En 1977, Walter Hill subit l'échec commercial de son premier film, Le Bagarreur, avec Charles Bronson dans le rôle-titre. Son producteur, Lawrence Gordon, lui conseille alors d'écrire un "film de braquage", genre qui a le vent en poupe. Hill imagine ainsi le personnage d'un chauffeur surdoué, grassement rémunéré pour sa conduite singulière et ses capacités à semer tous poursuivants aux sirènes hurlantes. Le scénariste-réalisateur y ajoute un flic tenace, une mystérieuse joueuse et des trahisons à gogo au sein d'un univers à 80% nocturne. Des personnages dont les noms ne sont jamais révélés, mettant bien plus en valeur leur prestance et leur langage du corps en lieu et place de portraits psychologiques. Et ici, cette absence sociobiologique fonctionne à plein régime grâce à la délicate écriture de Walter Hill et aux superbes performances du trio d'acteurs (Isabelle Adjani, Ryan O'Neal et Bruce Dern).

À la sortie d'un casino, une jeune joueuse est témoin d'un braquage effectué par deux truands qui parviennent à échapper à la police grâce à l'habileté de leur chauffeur. Ce dernier est néanmoins arrêté le lendemain, mais la jeune femme du casino, lors de la confrontation, soutient qu'il n'est pas l'homme qu'elle a vu. Le chauffeur est relâché tandis qu'un policier, aux méthodes peu orthodoxes, arrête deux petits malfrats qui viennent de braquer un supermarché. En échange de leur liberté, l'homme de loi leur propose de participer à une opération qui lui permettra de piéger le chauffeur…

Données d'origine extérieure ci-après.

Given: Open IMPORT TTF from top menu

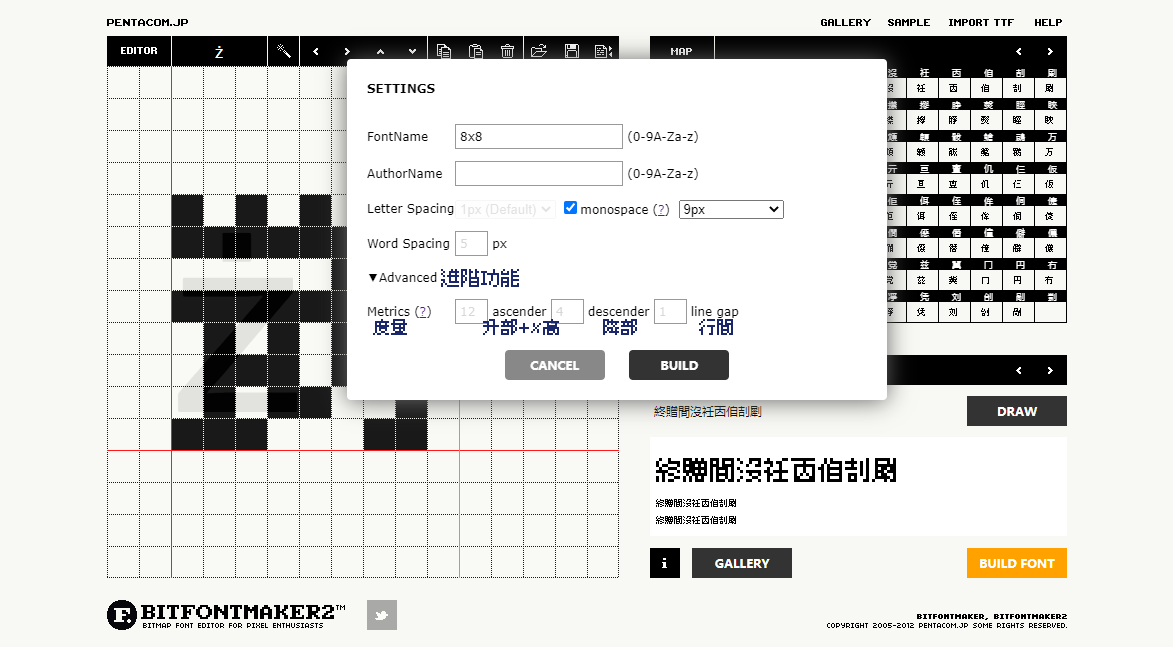Looking at the screenshot, I should (981, 21).
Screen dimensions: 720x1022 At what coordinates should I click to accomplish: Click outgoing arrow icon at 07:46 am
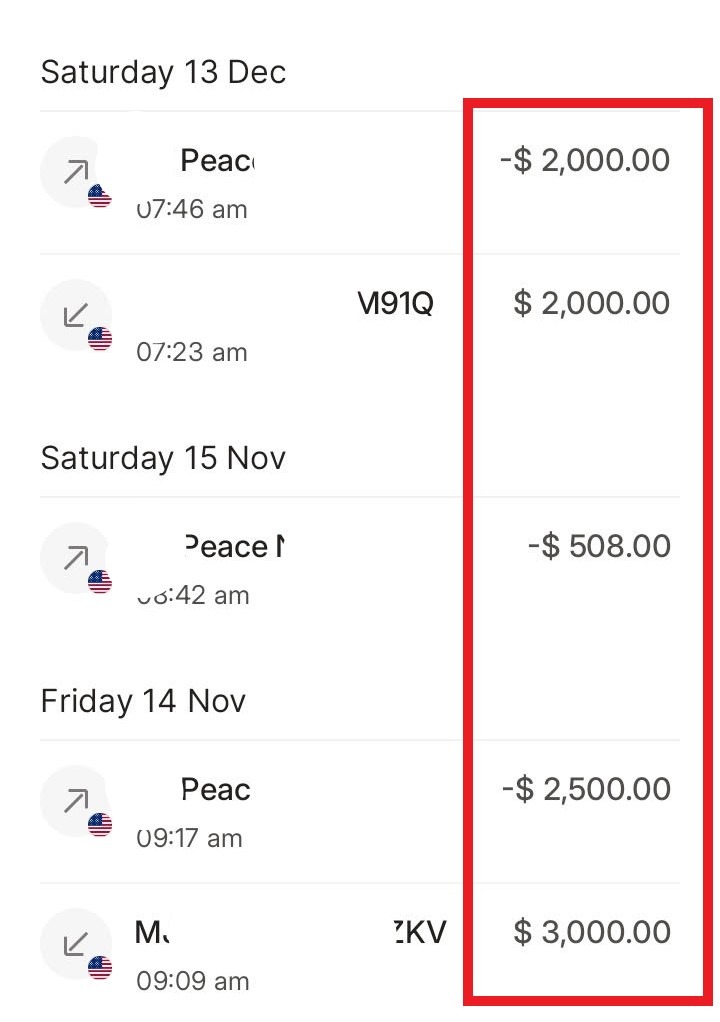[x=74, y=172]
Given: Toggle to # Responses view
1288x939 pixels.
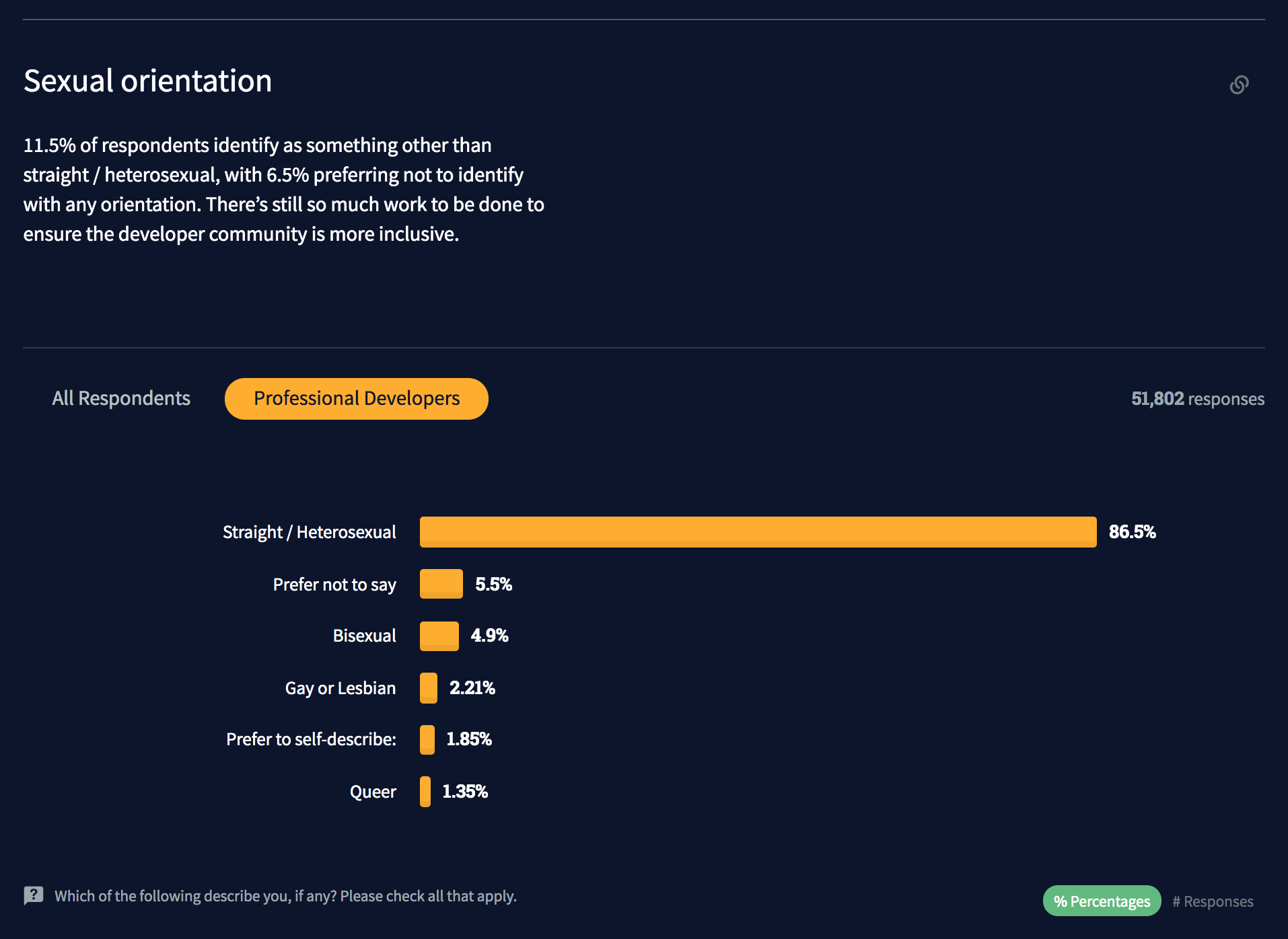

Si Nicolas Winding Refn a toujours décrété que Driver n'a jamais inspiré son Drive réalisé en 2011, il n'en reste pas moins que Ryan Gosling, lui, s'est glissé dans l'inexpressivité de Ryan O'Neal pour incarner exactement le même type de personnage. Ce jeu inexpressif, Isabelle Adjani l'endosse également de toute sa magnificence, incarnant à merveille cette jeune femme très énigmatique et foncièrement vénale. Un rôle originellement écrit pour Tuesday Weld, mais finalement offert à la célèbre comédienne française suite à la volonté d'EMI, distributeur européen, d'engager une actrice du Vieux Continent. Fasciné par son incarnation d'Adèle Hugo dans le merveilleux film de François Truffaut, Walter Hill propose ainsi le premier rôle nord-américain à Isabelle Adjani qui décréta par la suite "n'avoir rien appris avec ce film".

Quant au policier, flic acharné aux méthodes bien peu scrupuleuses, c'est l'immense Bruce Dern qui l'interprète de toute sa rage, proposant ainsi une antilogie paradoxalement harmonieuse face à ses deux partenaires. Et c'est sûrement cette brillante idée qui fait oublier toute la profondeur psychologique des personnages pour mieux se concentrer sur leur attitude aussi énigmatique qu'envoûtante. Car ici, c'est le pouvoir de l'argent qui prend le dessus. Un univers où l'on se tue pour quelques milliers de dollars, à l'image des bons vieux westerns, mais où chevaux et diligences se voient bien évidemment détrônés par des voitures qui se poursuivent inlassablement dans de virtuoses chorégraphies dignes de celles que l'on connaît dans Bullitt ou encore French Connection.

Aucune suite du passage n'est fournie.